> Task inputs
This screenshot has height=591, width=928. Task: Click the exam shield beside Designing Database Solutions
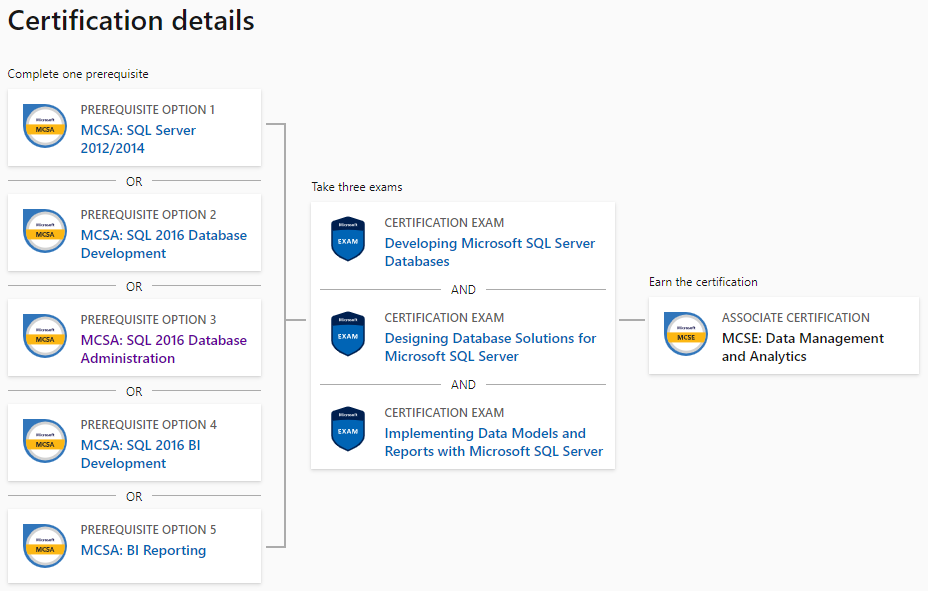pyautogui.click(x=348, y=334)
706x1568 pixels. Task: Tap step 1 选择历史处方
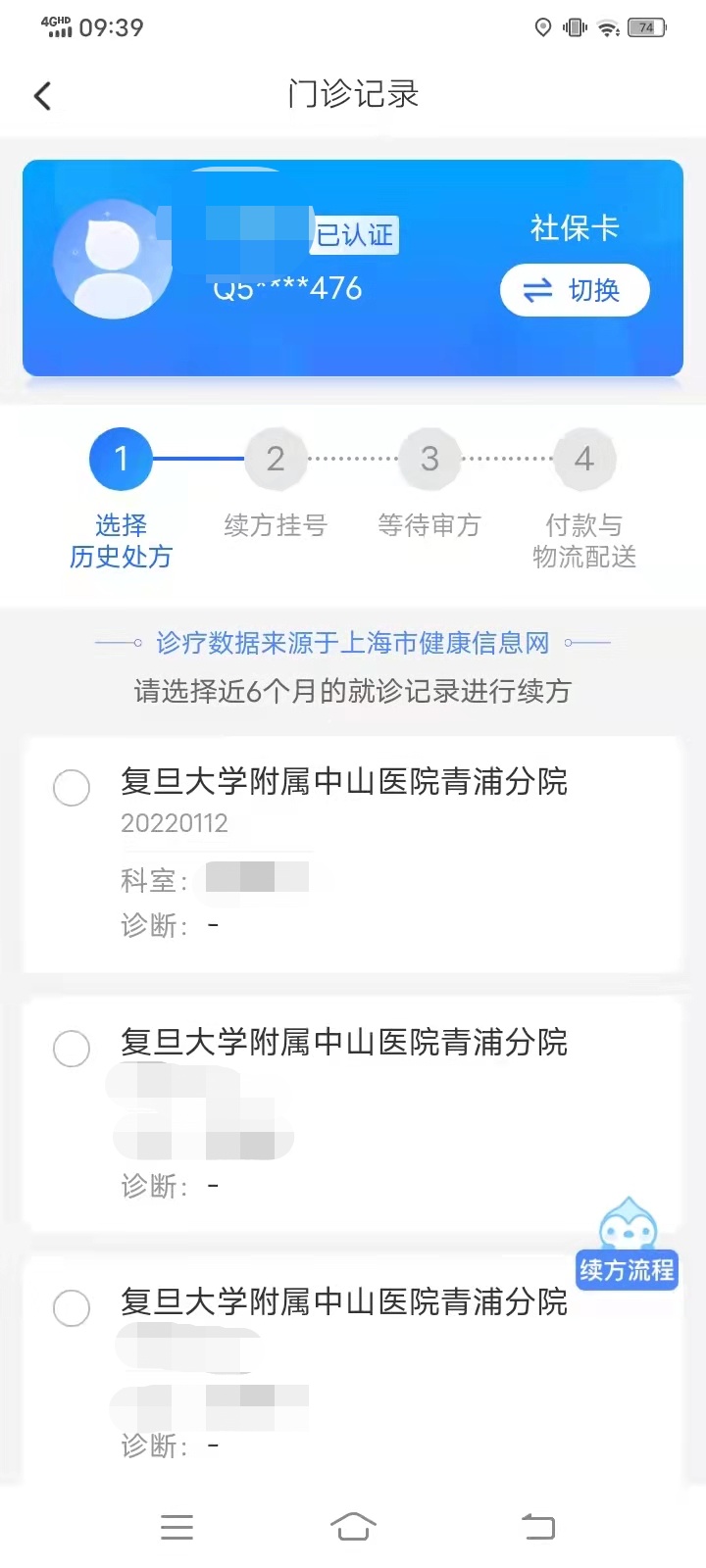click(121, 499)
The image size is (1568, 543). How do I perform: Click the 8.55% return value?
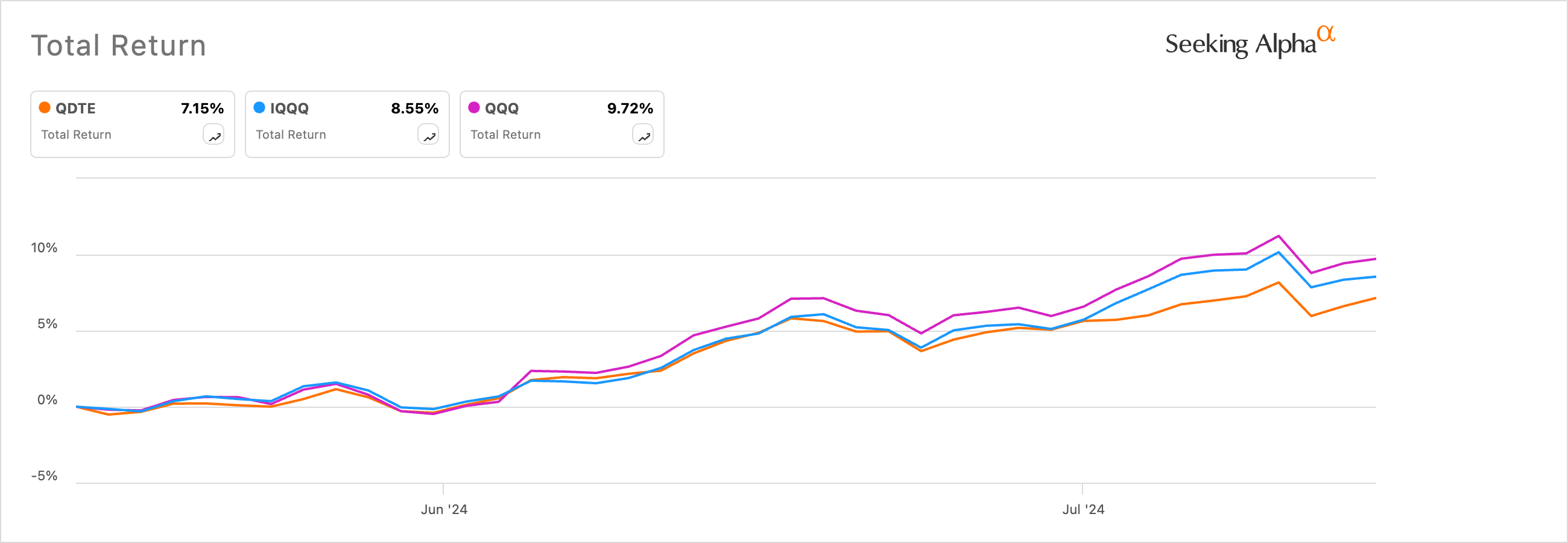(x=414, y=109)
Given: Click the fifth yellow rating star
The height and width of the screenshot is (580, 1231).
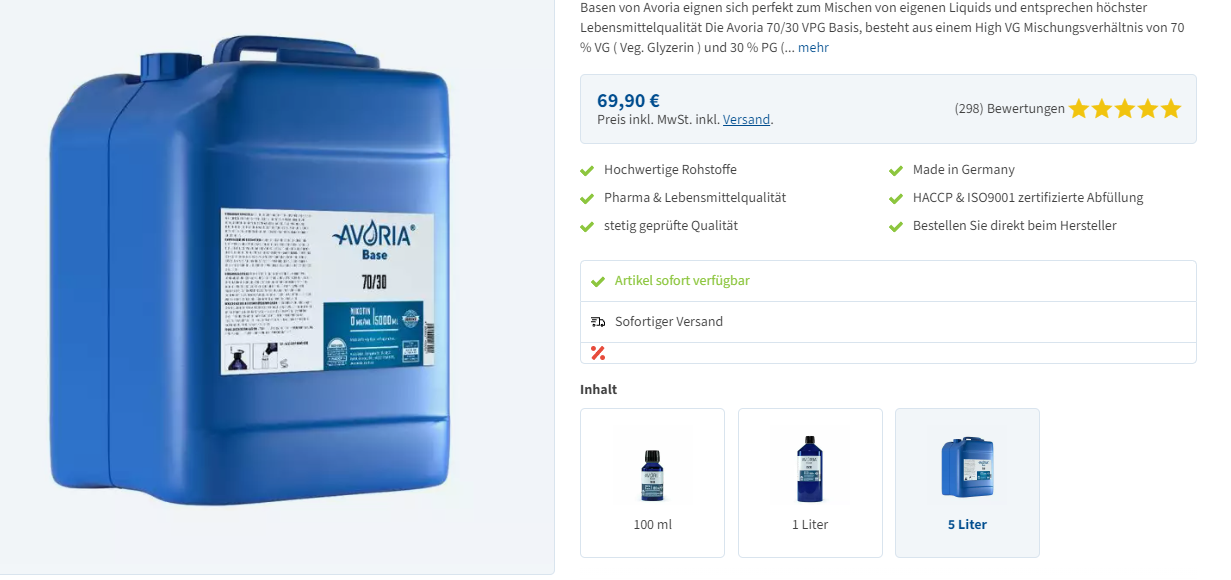Looking at the screenshot, I should pyautogui.click(x=1171, y=109).
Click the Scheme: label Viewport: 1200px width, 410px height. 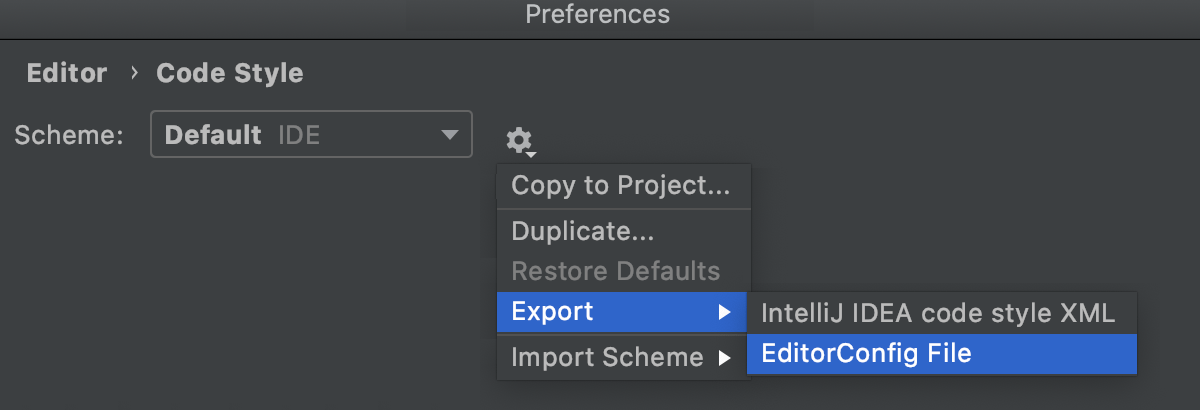(x=68, y=135)
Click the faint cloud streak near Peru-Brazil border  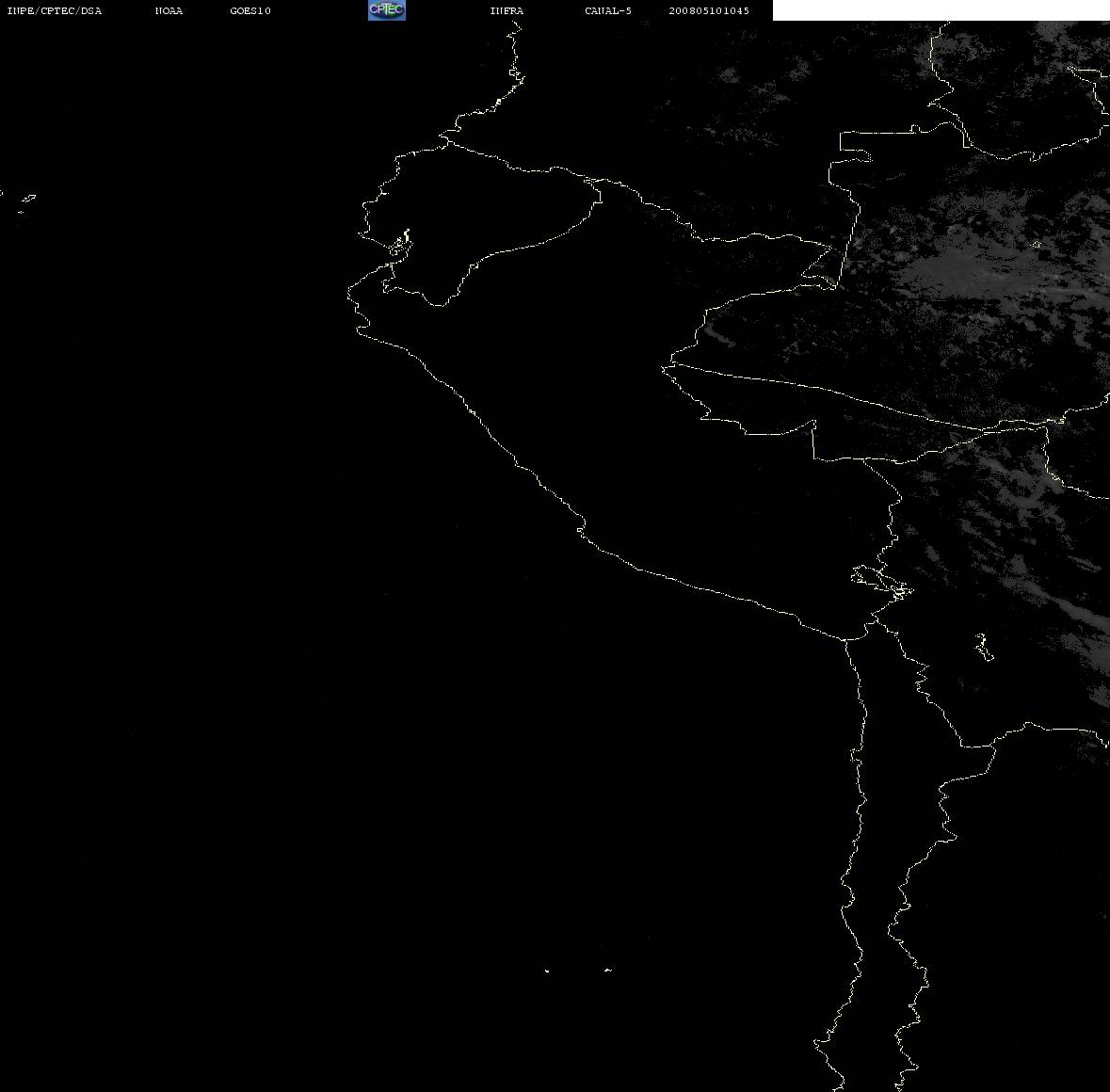(718, 336)
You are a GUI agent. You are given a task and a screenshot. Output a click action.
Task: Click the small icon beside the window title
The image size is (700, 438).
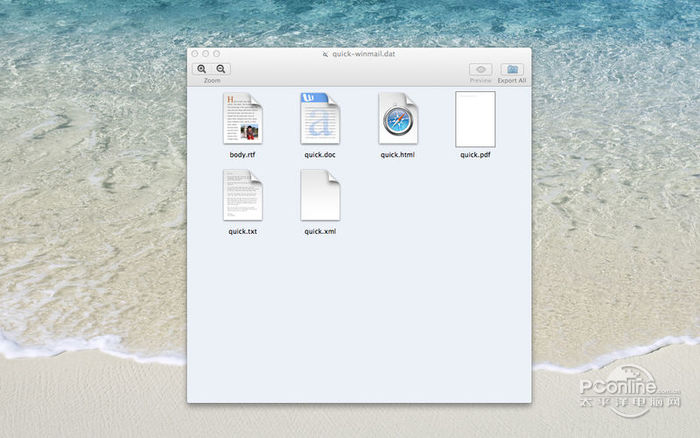coord(325,54)
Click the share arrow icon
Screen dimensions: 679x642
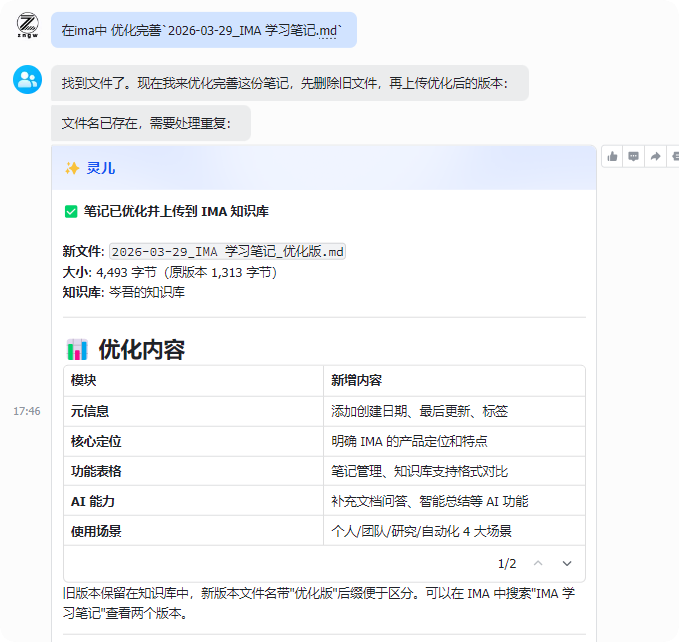[x=655, y=156]
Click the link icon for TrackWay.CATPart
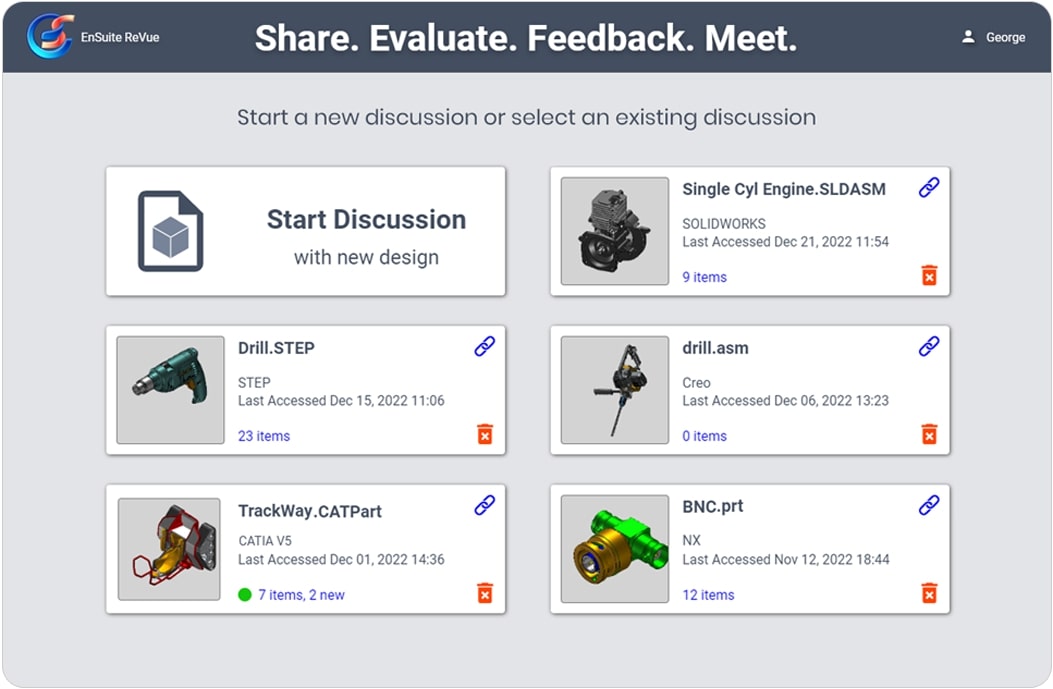1053x689 pixels. point(485,505)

> Work instructions
Copy exactly the lines from the line holding "Task: Click the small" to the final line of the listing, and leave the pictures out.

> Your response
Task: Click the small icon beside the window title
The image size is (700, 438).
coord(325,54)
Click the share arrow icon
Screen dimensions: 679x642
[x=655, y=156]
Click the link icon for TrackWay.CATPart
1053x689 pixels. point(485,505)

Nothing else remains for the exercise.